Wiersze danych
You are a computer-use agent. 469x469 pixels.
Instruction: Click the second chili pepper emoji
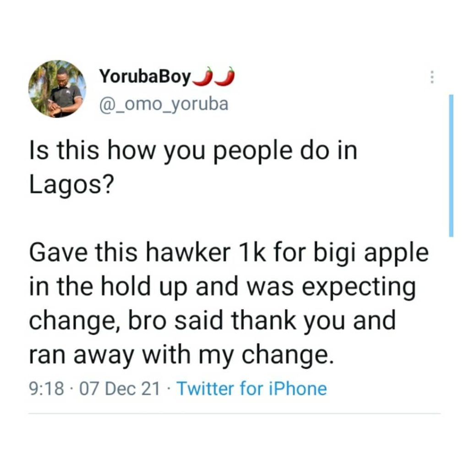pos(225,77)
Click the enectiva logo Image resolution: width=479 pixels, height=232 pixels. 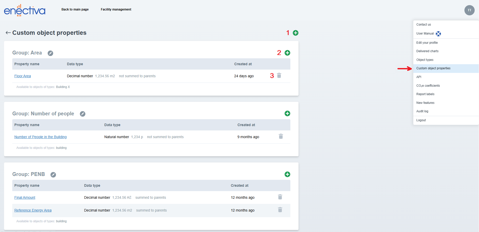pyautogui.click(x=25, y=10)
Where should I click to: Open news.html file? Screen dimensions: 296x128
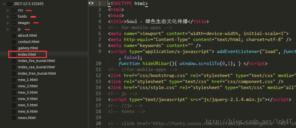[x=27, y=118]
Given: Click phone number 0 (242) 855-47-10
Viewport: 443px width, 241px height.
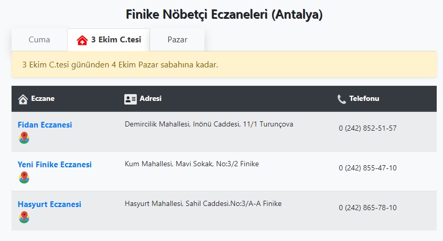Looking at the screenshot, I should (368, 168).
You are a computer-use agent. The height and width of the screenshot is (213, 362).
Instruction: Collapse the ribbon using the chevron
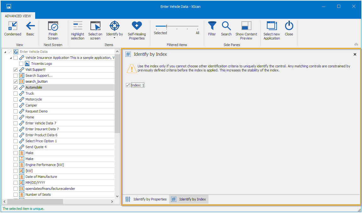pyautogui.click(x=356, y=44)
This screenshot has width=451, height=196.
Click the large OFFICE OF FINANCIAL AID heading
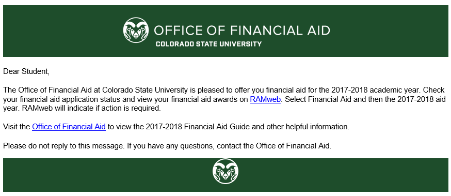coord(242,31)
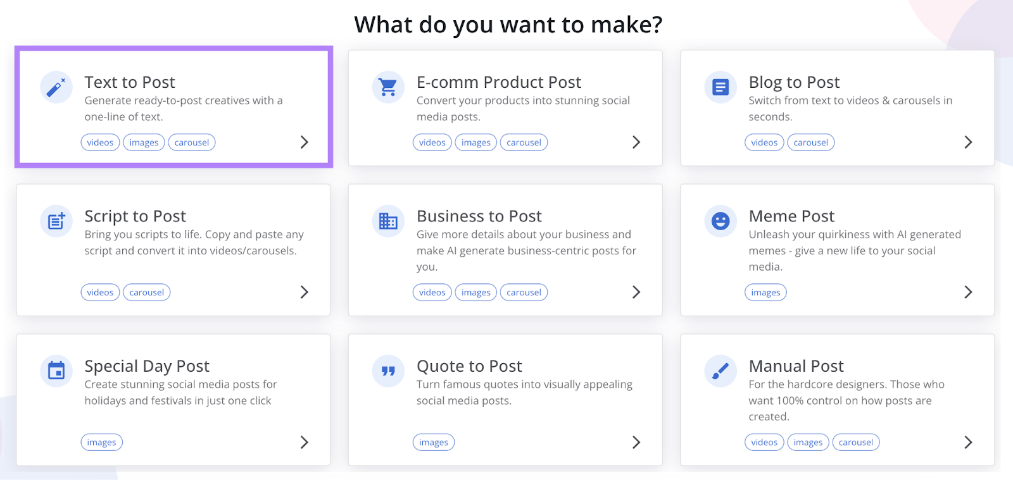Click the building icon on Business to Post
This screenshot has height=480, width=1013.
388,221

§ **Krótkie zadanie**
Przekształć część zapisów od wiersza zawierającego „Where should I” do samego końca zapisów w listę JSON z łańcuchami znaków, po jednym na każdy wiersz, z pominięciem pustych wierszy. W odpowiedzi nie uwzględniaj obrazów.

§ **Odpowiedź na zadanie**
[
  "Where should I click to: Open news.html file? Screen dimensions: 296x128",
  "[x=27, y=118]",
  "Given: Click phone number 0 (242) 855-47-10",
  "Viewport: 443px width, 241px height.",
  "Looking at the screenshot, I should (368, 168).",
  "You are a computer-use agent. The height and width of the screenshot is (213, 362).",
  "Instruction: Collapse the ribbon using the chevron",
  "pyautogui.click(x=356, y=44)",
  "This screenshot has width=451, height=196.",
  "Click the large OFFICE OF FINANCIAL AID heading",
  "coord(242,31)",
  "Click the building icon on Business to Post",
  "This screenshot has height=480, width=1013.",
  "388,221"
]